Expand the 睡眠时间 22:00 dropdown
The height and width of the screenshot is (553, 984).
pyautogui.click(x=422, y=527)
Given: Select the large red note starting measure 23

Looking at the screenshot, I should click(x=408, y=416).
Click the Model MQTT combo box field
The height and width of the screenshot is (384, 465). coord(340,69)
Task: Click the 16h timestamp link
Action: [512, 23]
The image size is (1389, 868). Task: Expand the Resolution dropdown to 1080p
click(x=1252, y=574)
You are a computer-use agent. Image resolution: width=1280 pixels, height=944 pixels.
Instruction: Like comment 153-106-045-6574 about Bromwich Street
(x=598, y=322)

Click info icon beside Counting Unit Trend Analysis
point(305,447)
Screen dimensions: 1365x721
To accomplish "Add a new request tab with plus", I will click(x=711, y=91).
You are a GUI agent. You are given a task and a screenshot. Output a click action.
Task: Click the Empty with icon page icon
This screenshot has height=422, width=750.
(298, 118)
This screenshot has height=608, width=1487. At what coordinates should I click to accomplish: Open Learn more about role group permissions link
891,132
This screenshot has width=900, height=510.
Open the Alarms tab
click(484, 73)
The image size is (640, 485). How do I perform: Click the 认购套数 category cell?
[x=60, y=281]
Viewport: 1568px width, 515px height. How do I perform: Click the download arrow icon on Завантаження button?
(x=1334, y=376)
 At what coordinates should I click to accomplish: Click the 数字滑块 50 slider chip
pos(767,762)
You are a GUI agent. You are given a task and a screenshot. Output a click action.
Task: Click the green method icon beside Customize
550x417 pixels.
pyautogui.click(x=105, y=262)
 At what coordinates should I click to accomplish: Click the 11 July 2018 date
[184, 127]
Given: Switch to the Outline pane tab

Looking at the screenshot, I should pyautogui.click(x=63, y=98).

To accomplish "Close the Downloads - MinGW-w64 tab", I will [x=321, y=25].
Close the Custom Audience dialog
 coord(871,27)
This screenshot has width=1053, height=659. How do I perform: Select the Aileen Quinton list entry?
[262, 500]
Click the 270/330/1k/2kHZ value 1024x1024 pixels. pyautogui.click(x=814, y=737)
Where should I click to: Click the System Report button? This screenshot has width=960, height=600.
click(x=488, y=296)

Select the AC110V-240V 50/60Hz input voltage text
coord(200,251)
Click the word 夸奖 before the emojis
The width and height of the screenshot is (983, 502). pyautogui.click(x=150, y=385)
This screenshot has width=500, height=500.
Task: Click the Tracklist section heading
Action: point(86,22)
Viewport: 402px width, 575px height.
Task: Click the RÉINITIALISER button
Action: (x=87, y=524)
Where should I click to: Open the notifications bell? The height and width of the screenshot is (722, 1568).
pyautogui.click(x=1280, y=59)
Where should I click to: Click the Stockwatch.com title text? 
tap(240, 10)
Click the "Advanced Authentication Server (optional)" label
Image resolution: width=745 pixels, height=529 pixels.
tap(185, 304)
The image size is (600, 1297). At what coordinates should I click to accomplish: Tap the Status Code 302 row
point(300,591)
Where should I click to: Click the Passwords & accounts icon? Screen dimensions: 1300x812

Your assignment. From the material above, please return each line containing "with".

Expected answer.
To accomplish "Add a new request tab with plus", I will click(x=711, y=91).
Task: Click the Empty with icon page icon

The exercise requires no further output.